A voice called from old Heythorp's den:
"Phyllis!" It had a particular ring, that voice, as if coming from beautifully formed red lips, of which the lower one must curve the least bit over; it had, too, a caressing vitality, and a kind of warm falsity.
The girl threw a laughing look back over her shoulder, and vanished through the door into the room.

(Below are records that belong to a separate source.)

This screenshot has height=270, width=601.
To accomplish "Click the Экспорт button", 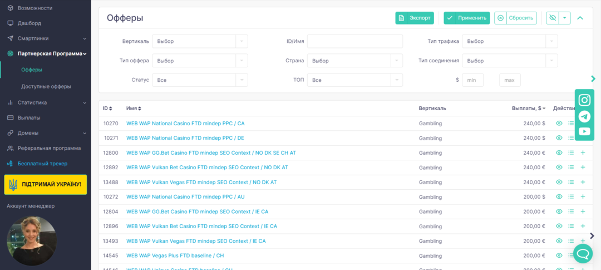I will click(415, 18).
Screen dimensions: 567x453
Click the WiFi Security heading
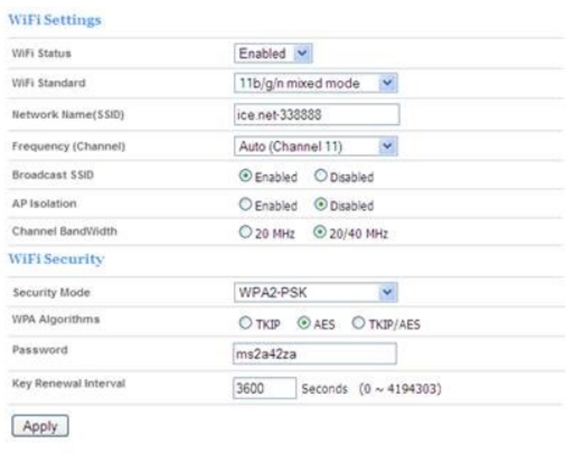click(x=56, y=259)
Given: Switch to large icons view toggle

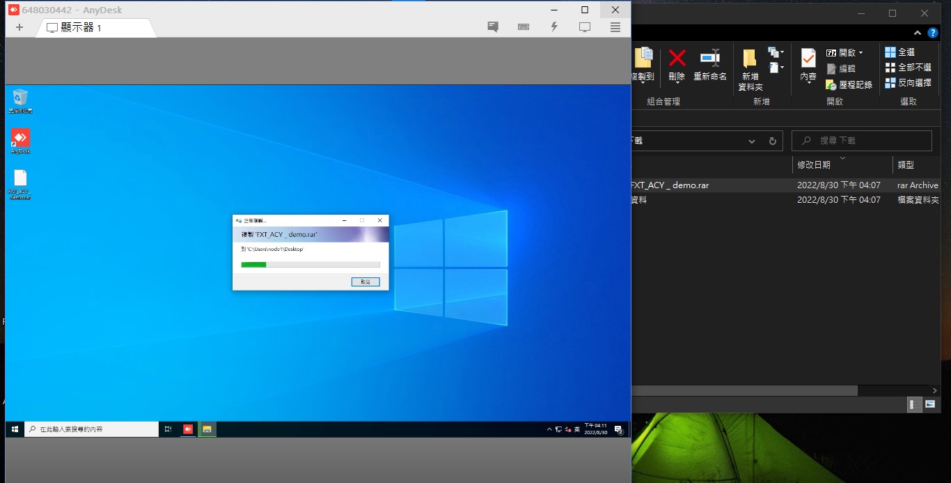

Bob Pillin remained with his back to the fire and his puppy round eyes fixed on the air that her figure had last occupied. He was experiencing a sensation never felt before. Those travels with a lady of Spain, charitably conceded him by old Heythorp, had so far satisfied the emotional side of this young man; they had stopped short at Brighton and Scarborough, and been preserved from even the slightest intrusion of love. A calculated and hygienic career had caused no anxiety either to himself or his father; and this sudden swoop of something more than admiration gave him an uncomfortable choky feeling just above his high round collar, and in the temples a sort of buzzing--those first symptoms of chivalry. A man of the world does not, however, succumb without a struggle; and if his hat had not been out of reach, who knows whether he would not have left the house hurriedly, saying to himself: "No, no, my boy; Millicent Villas is hardly your form, when your intentions are honourable"? For somehow that round and laughing face, bob of glistening hair, those wide-opened grey eyes refused to awaken the beginnings of other intentions--such is the effect of youth and innocence on even the steadiest young men. With a kind of moral stammer, he was thinking: 'Can I--dare I offer to see them to their tram? Couldn't I even nip out and get the car round and send them home in it? No, I might miss them--better stick it out here! What a jolly laugh! What a tipping face--strawberries and cream, hay, and all that! Millicent Villas!' And he wrote it on his cuff.
The door was opening; he heard that warm vibrating voice: "Come along, Phyllis!"--the girl's laugh so high and fresh: "Right-o! Coming!" And with, perhaps, the first real tremor he had ever known, he crossed to the front door. All the more chivalrous to escort them to the tram without a hat! And suddenly he heard: " I've got your hat, young man!" And her mother's voice, warm, and simulating shock: "Phyllis, you awful gairl! Did you ever see such an awful gairl; Mr.---"
And then--he did not quite know how--insulated from the January air by laughter and the scent of fur and violets, he was between them walking to their tram. It was like an experience out of the "Arabian Nights," or something of that sort, an intoxication which made one say one was going their way, though one would have to come all the way back in the same beastly tram. Nothing so warming had ever happened to him as sitting between them on that drive, so that he forgot the note in his pocket, and his desire to relieve the anxiety of the "old man," his father. At the tram's terminus they all got out. There issued a purr of invitation to come and see them some time; a clear: "Jock'll love to see you!" A low laugh: "You awful gairl!" And a flash of cunning zigzagged across his brain. Taking off his hat, he said:
"Thanks awfully; rather!" and put his foot back on the step of the tram. Thus did he delicately expose the depths of his chivalry!